<<<<

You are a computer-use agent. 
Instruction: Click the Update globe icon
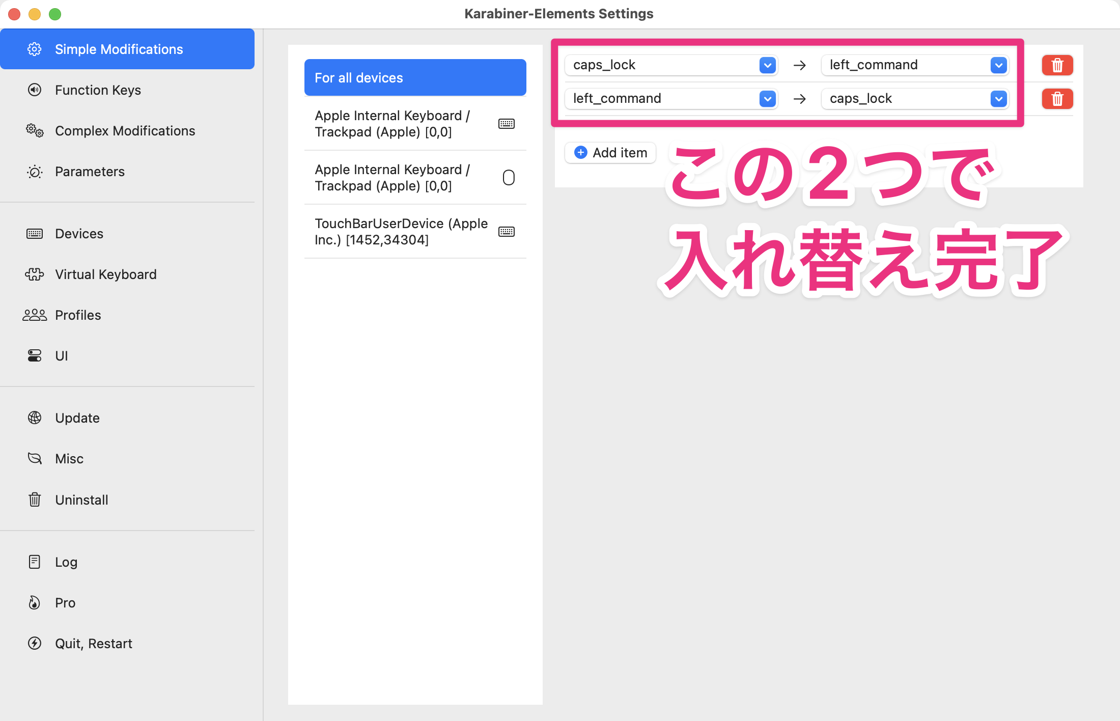(x=35, y=418)
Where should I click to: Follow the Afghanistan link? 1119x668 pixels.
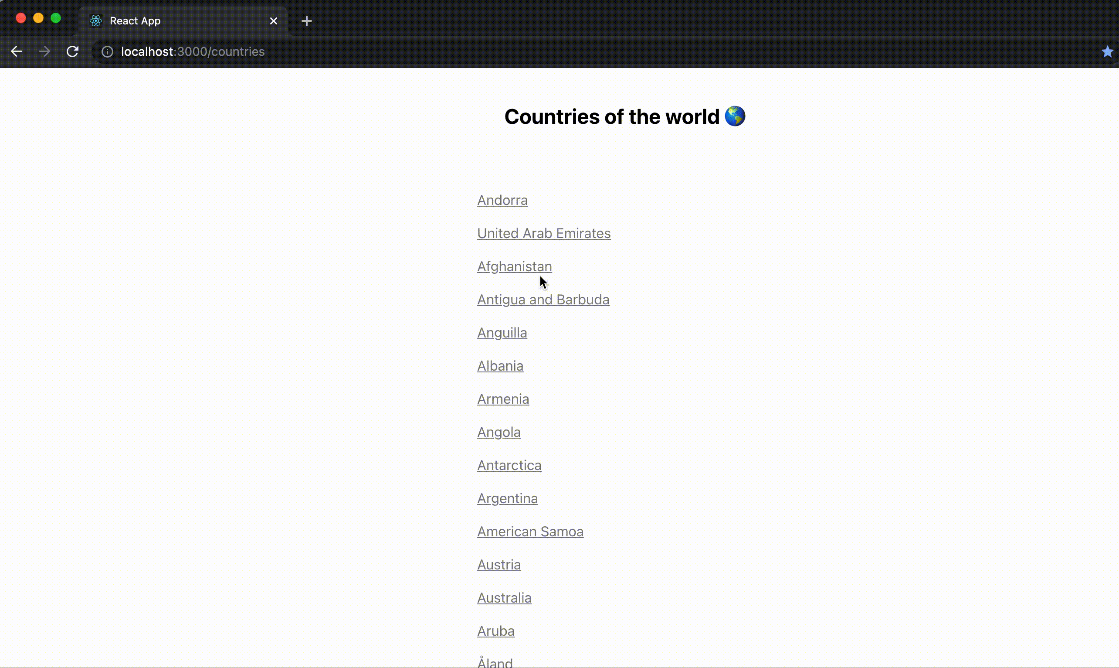tap(515, 266)
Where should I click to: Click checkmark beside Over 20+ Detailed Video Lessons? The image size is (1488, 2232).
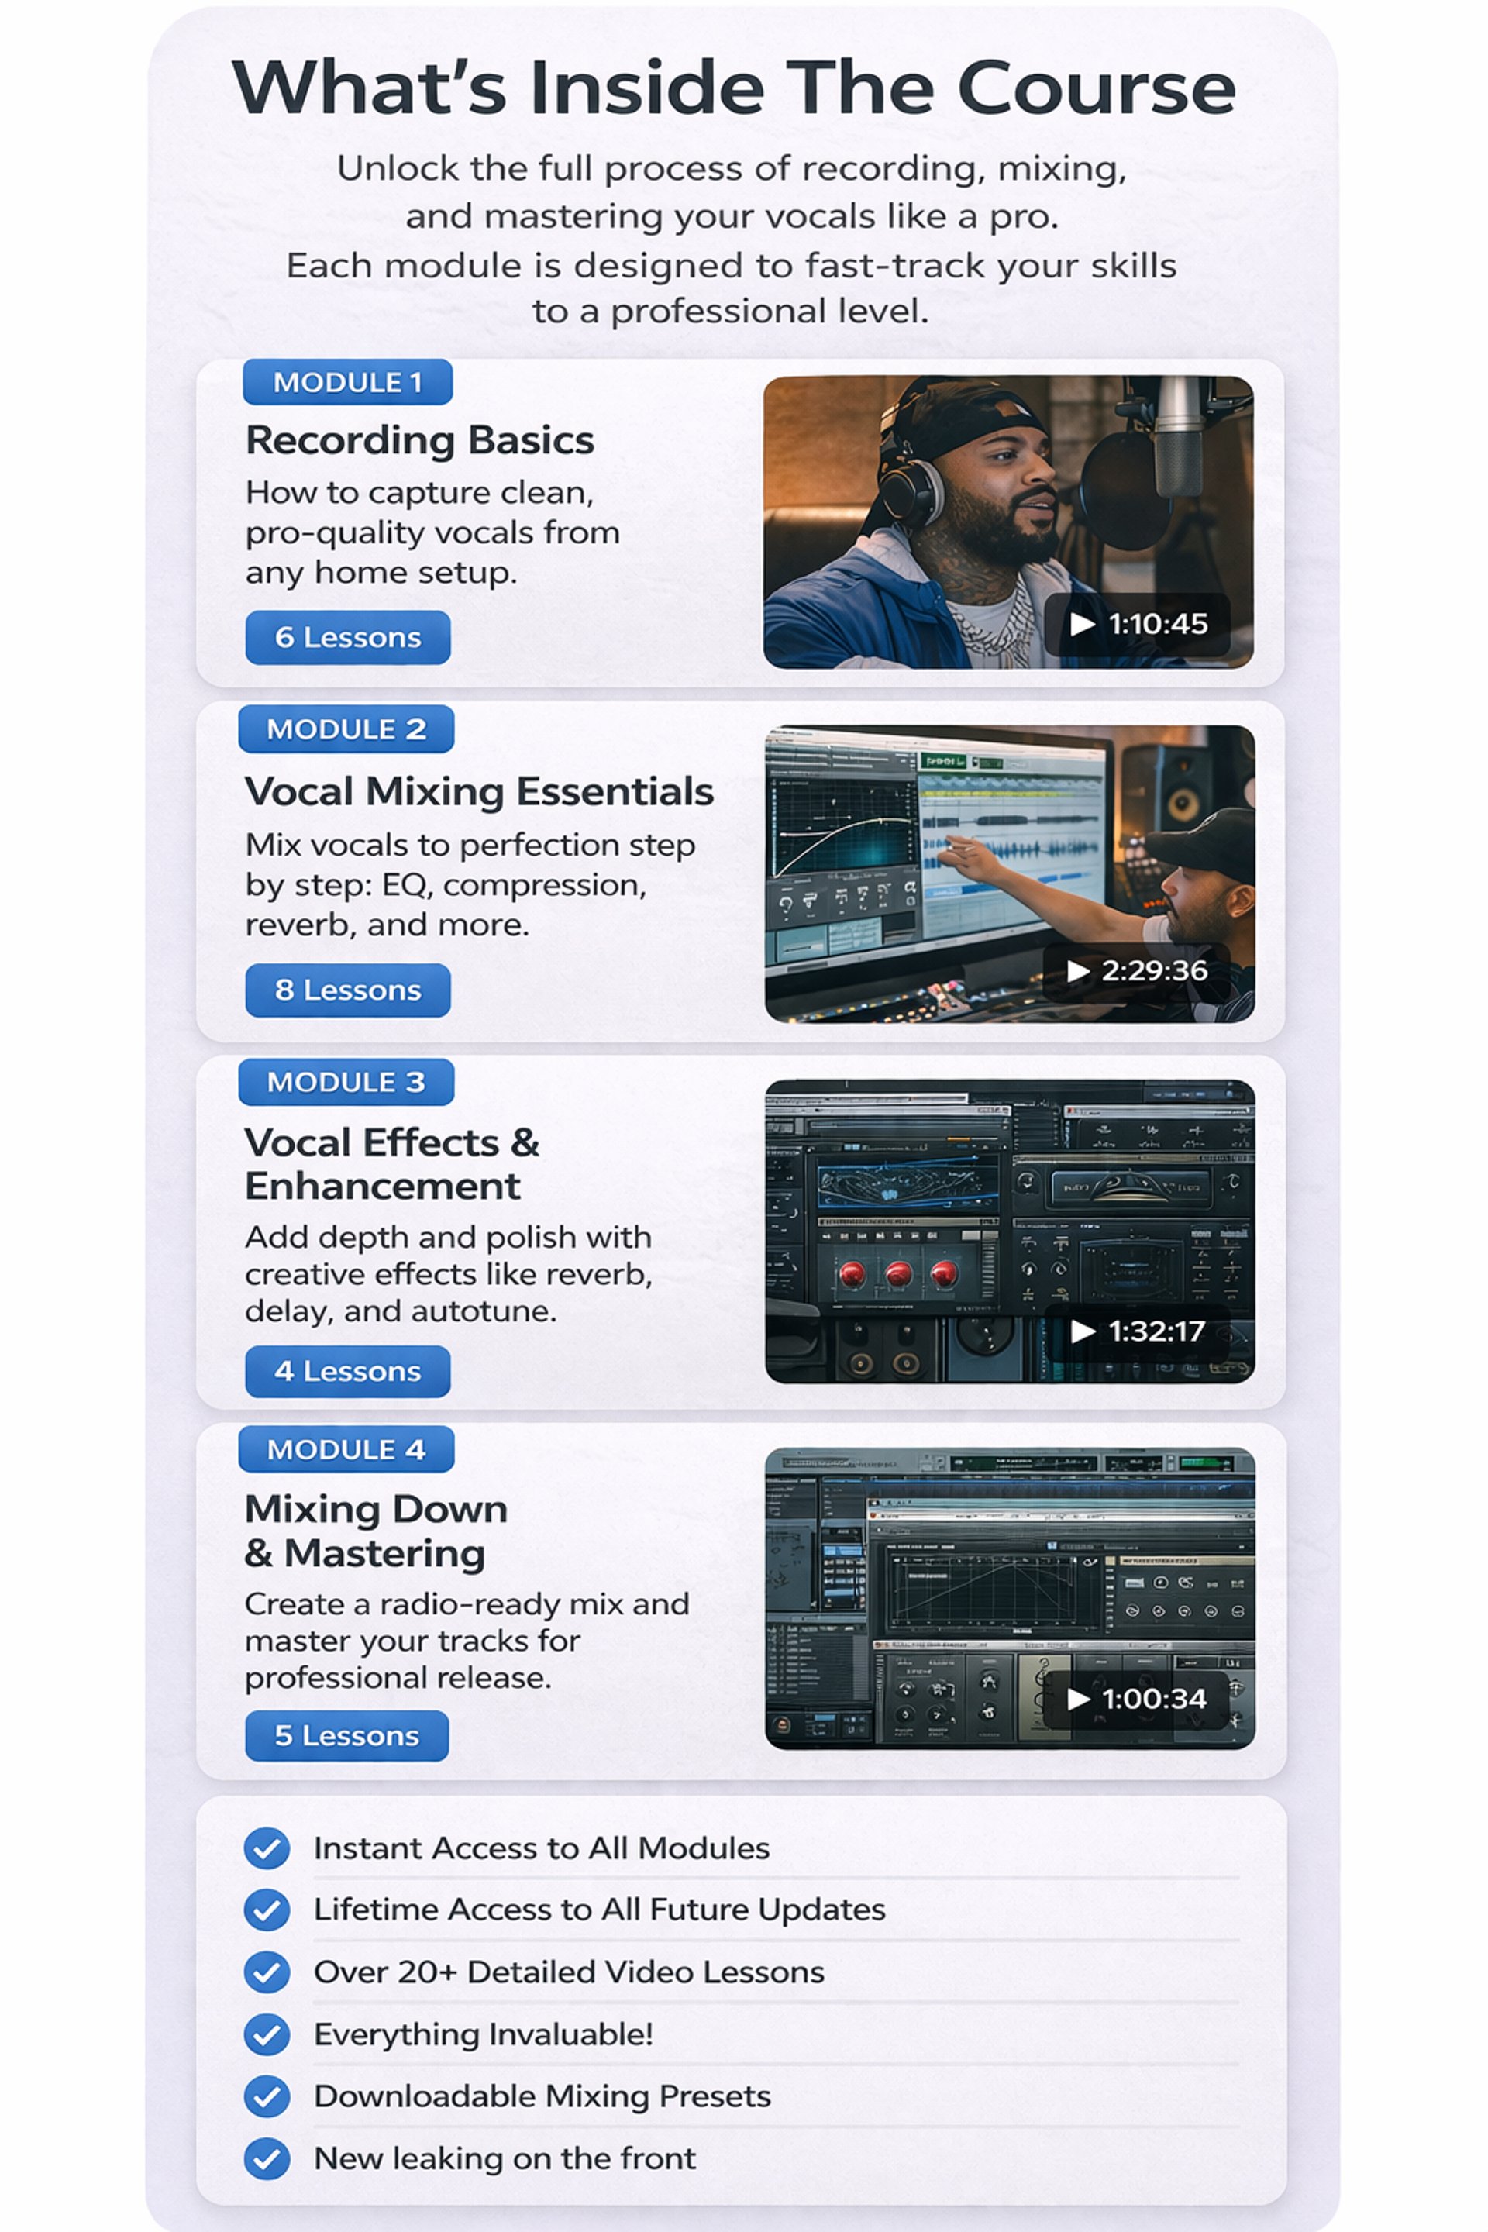pos(267,1972)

>>>>

Action item: Each line from the one containing "Instruction: Click the Update globe icon" through the last line of the entries above is to be extracted exactly. Pictures are not part of the copy.

Reply to the exercise:
Instruction: Click the Update globe icon
(x=35, y=418)
Where should I click to: Follow the Afghanistan link? 1119x668 pixels.
tap(515, 266)
Where should I click to: Click checkmark beside Over 20+ Detailed Video Lessons? The image size is (1488, 2232).
pos(267,1972)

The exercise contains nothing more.